Hi, everybody, Ian Bremmer here, kicking off your beautiful spring week from New York City. A little Quick Take. I thought I'd talk today about Russia, going to be in the news this week. Putin doesn't like it when they're out of the news for too long, certainly plenty going on between the US and Russia right now.

I'd say, first of all, to start off, the relationship is in the toilet. We know this. It is the worst it's been since the early '80s. That was true even under Trump. Trump and Putin personally had a pretty good relationship, but Trump wasn't able to get anything really done for the Russians, because both the Republicans in Congress, key members of cabinet under Trump, massive amount of constraints on what Trump could actually do, whether it's trying to bring Russia back into the G7 or recognize Crimea as a part of Russia, or remove or reduce sanctions. None of that actually got done. In fact, the relationship deteriorated over the four years.
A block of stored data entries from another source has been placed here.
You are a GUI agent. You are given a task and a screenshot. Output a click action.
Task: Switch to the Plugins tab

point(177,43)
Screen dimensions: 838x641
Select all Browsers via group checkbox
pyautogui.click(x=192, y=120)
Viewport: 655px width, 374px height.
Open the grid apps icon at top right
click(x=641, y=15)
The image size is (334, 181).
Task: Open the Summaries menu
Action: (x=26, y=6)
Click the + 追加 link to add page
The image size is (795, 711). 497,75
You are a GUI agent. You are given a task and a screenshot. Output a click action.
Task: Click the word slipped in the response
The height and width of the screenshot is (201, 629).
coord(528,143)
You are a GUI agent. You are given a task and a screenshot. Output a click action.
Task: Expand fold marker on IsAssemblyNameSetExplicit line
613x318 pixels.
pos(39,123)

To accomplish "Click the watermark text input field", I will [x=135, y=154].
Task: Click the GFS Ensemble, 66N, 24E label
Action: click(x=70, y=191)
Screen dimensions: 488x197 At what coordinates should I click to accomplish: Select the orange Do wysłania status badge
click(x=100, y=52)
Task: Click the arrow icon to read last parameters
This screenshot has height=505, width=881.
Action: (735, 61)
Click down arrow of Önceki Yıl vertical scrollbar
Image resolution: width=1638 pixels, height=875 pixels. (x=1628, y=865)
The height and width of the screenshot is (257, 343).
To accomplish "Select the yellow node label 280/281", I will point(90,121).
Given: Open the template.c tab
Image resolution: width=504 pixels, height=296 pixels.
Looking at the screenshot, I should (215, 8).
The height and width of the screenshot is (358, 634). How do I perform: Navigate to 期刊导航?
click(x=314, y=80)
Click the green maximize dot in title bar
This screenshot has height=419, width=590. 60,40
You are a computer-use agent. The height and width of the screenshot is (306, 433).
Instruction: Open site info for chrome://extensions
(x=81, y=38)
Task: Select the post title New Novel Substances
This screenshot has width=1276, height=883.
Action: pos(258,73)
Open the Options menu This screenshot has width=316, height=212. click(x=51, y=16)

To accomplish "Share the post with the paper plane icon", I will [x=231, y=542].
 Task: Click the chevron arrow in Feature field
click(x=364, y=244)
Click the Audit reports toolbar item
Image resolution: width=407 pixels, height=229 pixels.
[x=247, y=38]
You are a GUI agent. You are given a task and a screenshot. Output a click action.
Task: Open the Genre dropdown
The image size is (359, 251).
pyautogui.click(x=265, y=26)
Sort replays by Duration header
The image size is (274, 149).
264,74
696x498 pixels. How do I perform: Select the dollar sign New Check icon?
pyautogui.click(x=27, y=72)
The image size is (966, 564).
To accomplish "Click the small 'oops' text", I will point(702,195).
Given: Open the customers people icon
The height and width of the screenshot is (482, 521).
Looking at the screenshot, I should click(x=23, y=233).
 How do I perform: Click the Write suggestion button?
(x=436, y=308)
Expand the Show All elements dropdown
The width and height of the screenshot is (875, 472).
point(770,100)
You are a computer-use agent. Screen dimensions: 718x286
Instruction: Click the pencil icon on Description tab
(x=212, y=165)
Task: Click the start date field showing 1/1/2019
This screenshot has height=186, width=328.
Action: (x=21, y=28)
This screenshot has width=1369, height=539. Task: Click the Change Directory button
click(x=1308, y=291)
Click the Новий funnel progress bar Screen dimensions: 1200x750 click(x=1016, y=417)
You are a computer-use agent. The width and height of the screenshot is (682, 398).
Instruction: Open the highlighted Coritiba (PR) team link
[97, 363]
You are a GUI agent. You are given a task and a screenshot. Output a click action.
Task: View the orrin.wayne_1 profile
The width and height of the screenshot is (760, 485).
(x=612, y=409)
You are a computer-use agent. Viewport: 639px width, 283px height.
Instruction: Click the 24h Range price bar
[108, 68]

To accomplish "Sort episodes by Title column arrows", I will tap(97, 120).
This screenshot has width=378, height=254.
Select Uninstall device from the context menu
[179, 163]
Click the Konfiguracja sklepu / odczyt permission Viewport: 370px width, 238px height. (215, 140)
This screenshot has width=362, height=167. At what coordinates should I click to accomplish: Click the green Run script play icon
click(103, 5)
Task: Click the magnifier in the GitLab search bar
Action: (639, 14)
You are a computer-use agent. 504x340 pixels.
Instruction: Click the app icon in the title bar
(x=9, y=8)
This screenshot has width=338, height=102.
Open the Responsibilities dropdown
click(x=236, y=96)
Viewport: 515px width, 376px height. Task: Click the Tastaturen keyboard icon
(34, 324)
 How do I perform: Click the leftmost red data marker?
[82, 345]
But now we've got Biden and the focus is of course, more on human rights. The focus is more on climate change, which means that Russia as a massive energy exporter and particularly in terms of their influence on Eastern Europe and Western Europe on the downstream for gas delivery, for example, something that Biden is much more focused on. So a lot more pressure on the Russians, and the Russians don't care. Their willingness to hit back and show that the Americans are not willing to take any significant risks to constrain the Russians is also fairly significant. And this is playing out in a number of ways.